• [TASK DETAILS]:
The expected output is every entry, copied exactly.

(Stored data)
Start of Block
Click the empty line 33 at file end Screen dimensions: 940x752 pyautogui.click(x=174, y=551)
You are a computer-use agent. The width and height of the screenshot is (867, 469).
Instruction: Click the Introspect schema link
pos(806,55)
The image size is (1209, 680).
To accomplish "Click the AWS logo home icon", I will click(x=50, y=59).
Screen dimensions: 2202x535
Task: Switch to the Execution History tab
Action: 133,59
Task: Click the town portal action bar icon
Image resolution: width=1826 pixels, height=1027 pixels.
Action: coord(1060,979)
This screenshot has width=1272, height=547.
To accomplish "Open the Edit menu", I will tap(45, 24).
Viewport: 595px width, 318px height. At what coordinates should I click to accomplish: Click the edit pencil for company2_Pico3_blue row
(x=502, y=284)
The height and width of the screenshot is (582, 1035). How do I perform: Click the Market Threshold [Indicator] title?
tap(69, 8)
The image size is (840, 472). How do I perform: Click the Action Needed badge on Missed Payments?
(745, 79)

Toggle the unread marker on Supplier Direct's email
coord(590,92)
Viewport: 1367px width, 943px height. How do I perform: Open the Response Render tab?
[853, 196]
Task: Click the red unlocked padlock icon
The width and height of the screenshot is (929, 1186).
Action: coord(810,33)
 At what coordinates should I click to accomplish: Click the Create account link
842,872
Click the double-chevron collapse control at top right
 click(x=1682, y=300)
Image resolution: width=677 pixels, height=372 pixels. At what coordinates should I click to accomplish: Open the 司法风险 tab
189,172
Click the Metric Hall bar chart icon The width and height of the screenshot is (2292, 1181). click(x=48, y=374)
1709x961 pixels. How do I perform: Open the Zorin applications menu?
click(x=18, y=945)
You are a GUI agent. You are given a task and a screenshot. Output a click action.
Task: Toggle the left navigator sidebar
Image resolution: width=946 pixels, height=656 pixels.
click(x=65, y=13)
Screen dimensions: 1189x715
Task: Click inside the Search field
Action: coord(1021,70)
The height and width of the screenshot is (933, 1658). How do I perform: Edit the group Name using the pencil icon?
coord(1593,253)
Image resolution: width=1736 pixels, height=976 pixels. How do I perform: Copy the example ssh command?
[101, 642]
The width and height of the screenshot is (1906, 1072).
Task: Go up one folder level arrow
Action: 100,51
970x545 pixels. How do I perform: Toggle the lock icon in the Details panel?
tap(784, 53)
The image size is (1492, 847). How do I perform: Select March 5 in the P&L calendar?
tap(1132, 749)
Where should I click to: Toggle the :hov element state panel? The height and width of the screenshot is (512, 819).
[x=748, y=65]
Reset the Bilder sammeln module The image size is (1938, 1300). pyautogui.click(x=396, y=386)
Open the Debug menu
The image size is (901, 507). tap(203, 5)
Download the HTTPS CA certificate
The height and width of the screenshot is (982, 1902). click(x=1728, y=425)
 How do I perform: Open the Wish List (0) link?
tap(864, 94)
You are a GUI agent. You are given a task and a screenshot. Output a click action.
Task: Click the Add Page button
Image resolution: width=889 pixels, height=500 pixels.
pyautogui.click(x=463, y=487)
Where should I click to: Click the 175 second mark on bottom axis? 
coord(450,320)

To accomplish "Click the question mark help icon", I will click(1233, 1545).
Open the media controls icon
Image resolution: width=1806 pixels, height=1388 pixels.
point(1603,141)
End of Block
• [ANSWER BOX]:
Click the empty line 33 at file end Screen dimensions: 940x752 pyautogui.click(x=174, y=551)
You are a computer-use agent. The width and height of the screenshot is (867, 469).
Instruction: Click the Introspect schema link
pos(806,55)
The image size is (1209, 680).
To accomplish "Click the AWS logo home icon", I will click(x=50, y=59).
Screen dimensions: 2202x535
Task: Switch to the Execution History tab
Action: 133,59
Task: Click the town portal action bar icon
Image resolution: width=1826 pixels, height=1027 pixels.
Action: coord(1060,979)
This screenshot has width=1272, height=547.
To accomplish "Open the Edit menu", I will tap(45, 24).
Viewport: 595px width, 318px height. At what coordinates should I click to accomplish: Click the edit pencil for company2_Pico3_blue row
(x=502, y=284)
The height and width of the screenshot is (582, 1035). How do I perform: Click the Market Threshold [Indicator] title?
tap(69, 8)
The image size is (840, 472). How do I perform: Click the Action Needed badge on Missed Payments?
(745, 79)

Toggle the unread marker on Supplier Direct's email
coord(590,92)
Viewport: 1367px width, 943px height. How do I perform: Open the Response Render tab?
[853, 196]
Task: Click the red unlocked padlock icon
The width and height of the screenshot is (929, 1186).
Action: coord(810,33)
 At what coordinates should I click to accomplish: Click the Create account link
842,872
Click the double-chevron collapse control at top right
 click(x=1682, y=300)
Image resolution: width=677 pixels, height=372 pixels. At what coordinates should I click to accomplish: Open the 司法风险 tab
189,172
Click the Metric Hall bar chart icon The width and height of the screenshot is (2292, 1181). click(x=48, y=374)
1709x961 pixels. How do I perform: Open the Zorin applications menu?
click(x=18, y=945)
You are a GUI agent. You are given a task and a screenshot. Output a click action.
Task: Toggle the left navigator sidebar
Image resolution: width=946 pixels, height=656 pixels.
click(x=65, y=13)
Screen dimensions: 1189x715
Task: Click inside the Search field
Action: coord(1021,70)
The height and width of the screenshot is (933, 1658). How do I perform: Edit the group Name using the pencil icon?
coord(1593,253)
Image resolution: width=1736 pixels, height=976 pixels. How do I perform: Copy the example ssh command?
[101, 642]
The width and height of the screenshot is (1906, 1072).
Task: Go up one folder level arrow
Action: 100,51
970x545 pixels. How do I perform: Toggle the lock icon in the Details panel?
tap(784, 53)
The image size is (1492, 847). How do I perform: Select March 5 in the P&L calendar?
tap(1132, 749)
Where should I click to: Toggle the :hov element state panel? The height and width of the screenshot is (512, 819).
[x=748, y=65]
Reset the Bilder sammeln module The image size is (1938, 1300). pyautogui.click(x=396, y=386)
Open the Debug menu
The image size is (901, 507). tap(203, 5)
Download the HTTPS CA certificate
The height and width of the screenshot is (982, 1902). click(x=1728, y=425)
 How do I perform: Open the Wish List (0) link?
tap(864, 94)
You are a GUI agent. You are given a task and a screenshot. Output a click action.
Task: Click the Add Page button
Image resolution: width=889 pixels, height=500 pixels.
pyautogui.click(x=463, y=487)
Where should I click to: Click the 175 second mark on bottom axis? 
coord(450,320)

To accomplish "Click the question mark help icon", I will click(1233, 1545).
Open the media controls icon
Image resolution: width=1806 pixels, height=1388 pixels.
point(1603,141)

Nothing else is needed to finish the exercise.